The MMP, with a broad spectrum of proteolytic activities toward extracellular matrix components, are believed to involve in many biological processes such as embryo implantation and morphogenesis, cell migration, metastasis, tumor invasion, and wound healing (15, 16). For example, MMP2, MMP7, and MMP9 have been believed to be related with the progression and prognosis of endometrial carcinoma (17), colorectal cancer (18), gastric cancer (19, 20), and breast cancer (21). MMP11 is an interesting member of the MMP family, and its overexpression has been shown in human cancers such as oral cancer (22, 23), desmoid tumors (24), non–small cell lung cancer (25), and esophageal adenocarcinoma (26). Furthermore, strong MMP11 gene expression is correlated with both increased aggressiveness of tumors and a poor clinical outcome (27, 28). Evidence of the participation of MMP11 in tumorigenesis has also been documented in vivo. It has been reported that the level of MMP11 expression is a critical factor in the ability of MCF7 human breast cancer cells to generate tumors in nude mice (27). Previously, our study has also reported that the BGC823 cell line–silenced MMP11 expression exhibited significantly inhibited cell proliferation, including colony formation in soft agar and tumorigenicity in nude mice (11). Our present results also showed that MMP11 could promote the proliferation and invasion of AGS cell line. These experimental evidences have been overwhelming in proving the causative role of MMP11 in tumor progression. Otherwise, previous data showed that the coexpression of Sp1 and MMP11 were observed in gastric tumors (see Supplementary Table S5 and Fig. S4), and the fact that the promoter region of MMP11 gene has the binding site of Sp1 led us to conclude that perhaps Sp1 could regulate the expression of MMP11 by binding to the promoter region of MMP11.

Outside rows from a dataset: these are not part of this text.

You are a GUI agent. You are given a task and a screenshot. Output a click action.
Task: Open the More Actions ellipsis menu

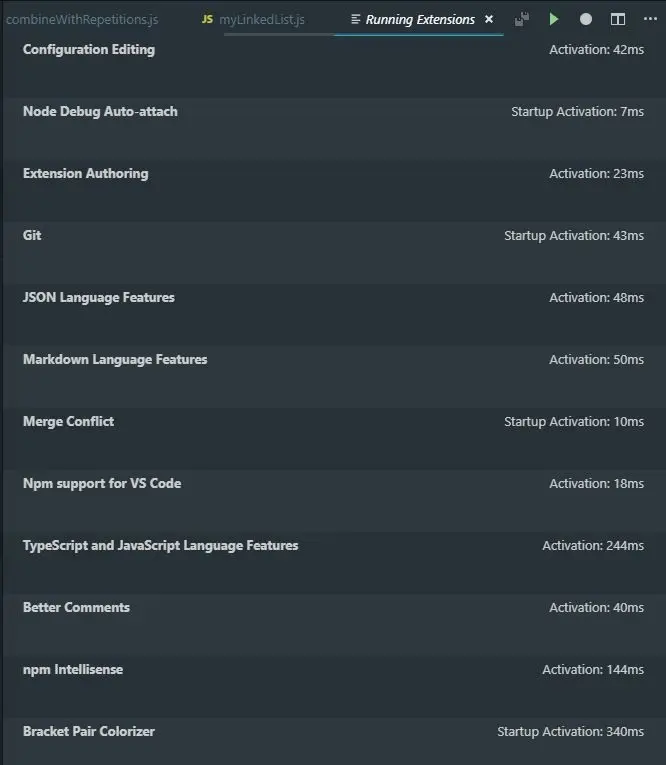pos(650,19)
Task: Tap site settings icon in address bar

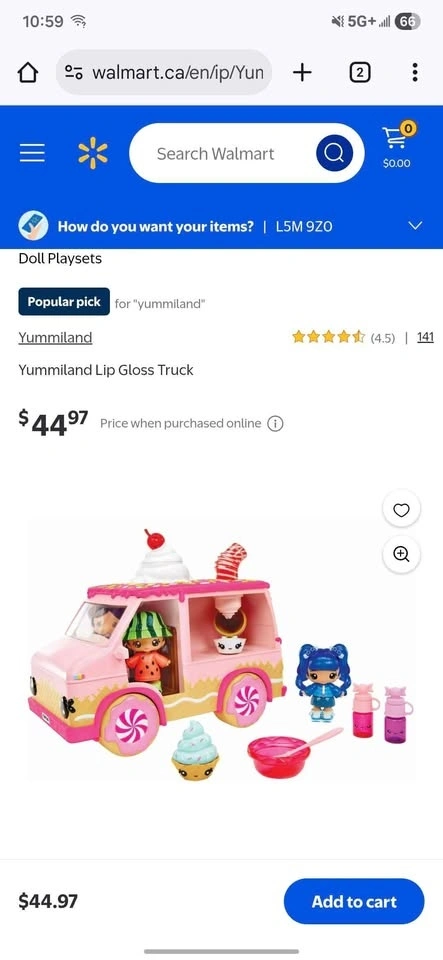Action: point(74,73)
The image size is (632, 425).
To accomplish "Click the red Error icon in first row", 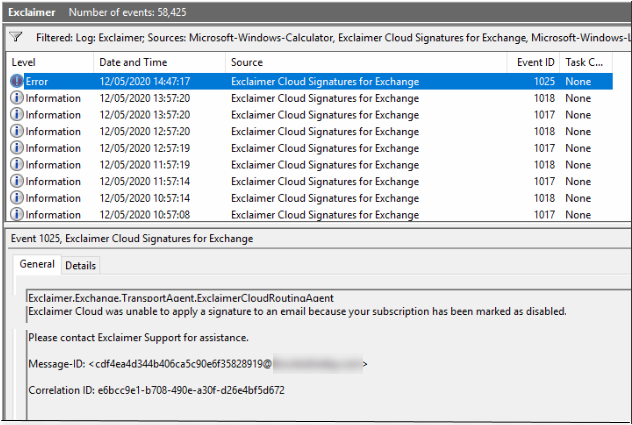I will click(17, 81).
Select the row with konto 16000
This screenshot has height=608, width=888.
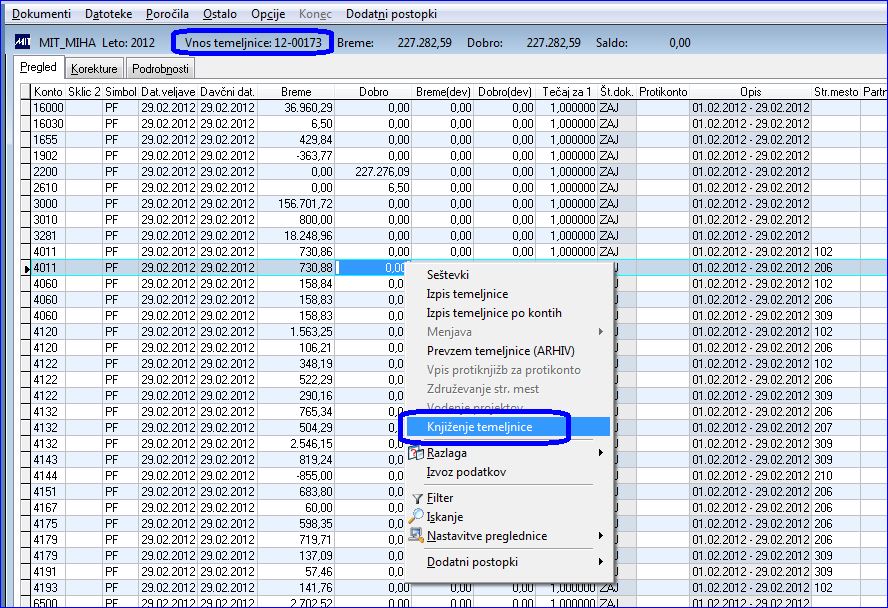[453, 108]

In this study, we have combined the methods of DGED, tissue microarray, and ELISA to identify MMP11 as a biomarker in serum specimens of gastric cancer. In fact, database mining is an effective way to profile tumor markers other than regular laboratory approaches, including mRNA differential display, representational display analysis, and two-dimensional gel electrophoresis. A number of potential tumor proteins have been identified by bioinformatics in recent years. For example, Colon Cancer Related Gene, a growth factor encoding a novel cysteine-rich motif with preferential expression in majority of colon tumors, was found by using a data-mining tool called Digital Differential Display to search the EST databases (29). Of our electronic gene expression profiling, a number of genes have been previously proven to be involved in gastric cancer from literatures, such as mucin 5B (30), prothymosin α (31), CDX1 (32), Wnt7B (33), syndecan1 (34), mucin1 (35), and HMGA1 (36), which might confirm the validity of digital gene expression profiling of gastric cancer based on public databases. Recently, we have confirmed these data, including MMP11overexpression of gastric cancer in our following gastric cancer profiling by Oligo microarray analysis (data not shown).

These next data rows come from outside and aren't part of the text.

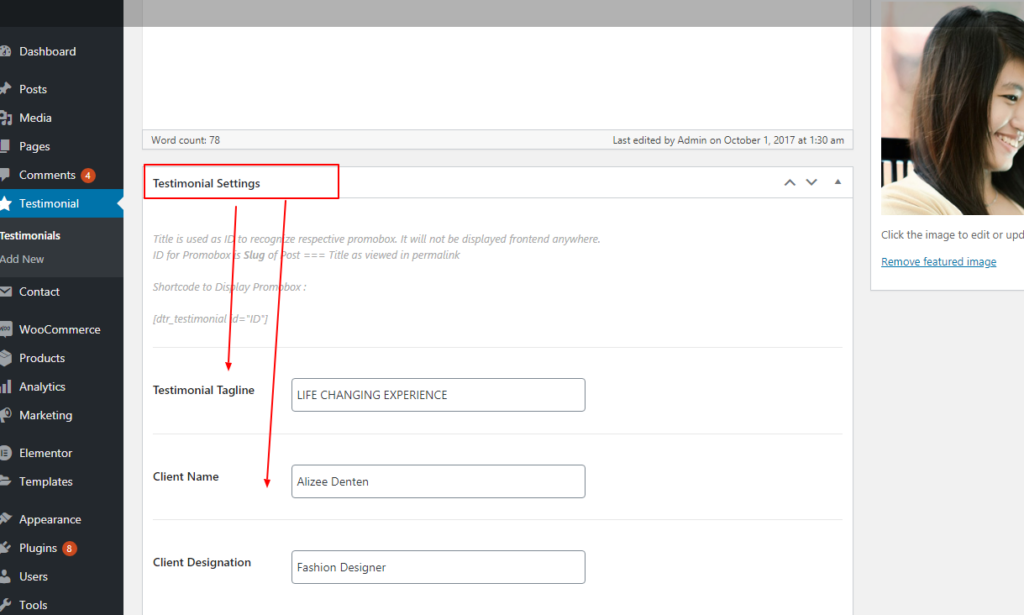Click the Dashboard icon in sidebar
The width and height of the screenshot is (1024, 615).
5,52
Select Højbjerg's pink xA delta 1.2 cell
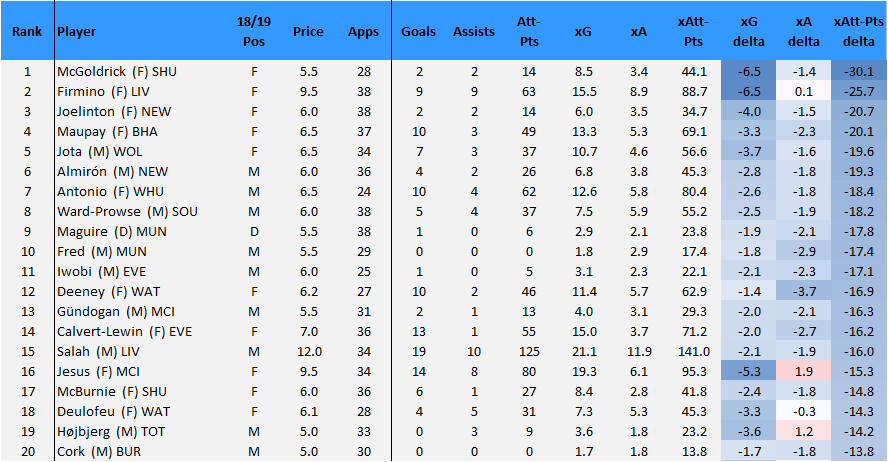888x462 pixels. tap(804, 431)
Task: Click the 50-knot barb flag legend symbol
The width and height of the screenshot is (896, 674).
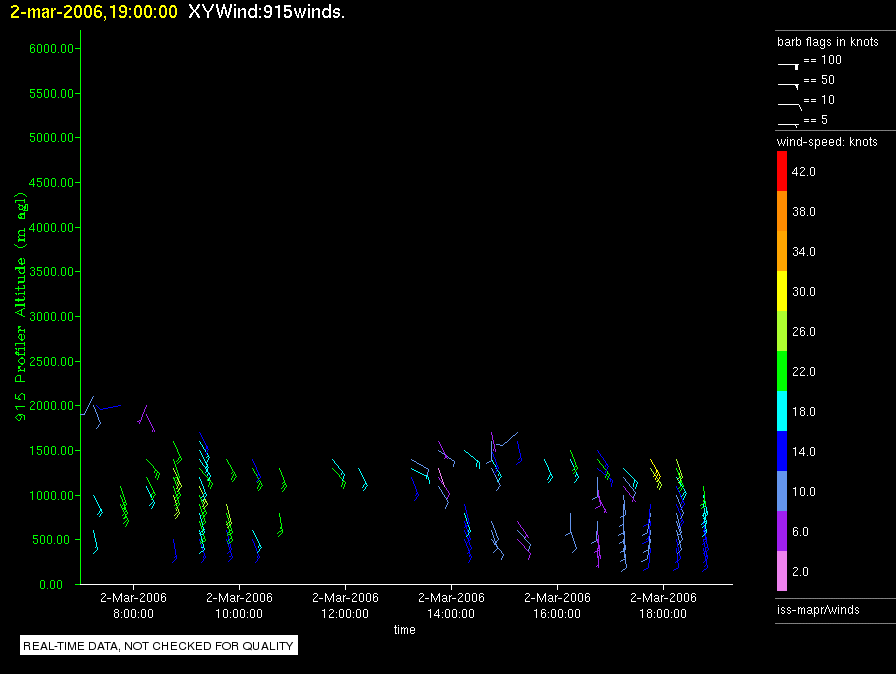Action: pos(789,83)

In this study, we used DGED to search SAGE and EST libraries of Cancer Genome Anatomy Project and constructed an expression profiling of gastric cancer. Furthermore, we selected MMP11 from the gene expression profiling as an example, and its up-regulation was consistently detected on mRNA and protein levels in gastric cancer. Most importantly, serum MMP11 levels were found to be significantly elevated in gastric cancer patients compared with those of the control subjects and were well correlated with metastasis in gastric cancer patients. These results indicate that MMP11 has great potential to be a new tumor marker in serum, and it is an effective way to identify tumor biomarkers from gene expression profiling for guiding both early detection and therapy of cancers in the future.

We thank the tissue bank of Beijing Cancer Hospital and Institute for gastric tissue and serum specimens.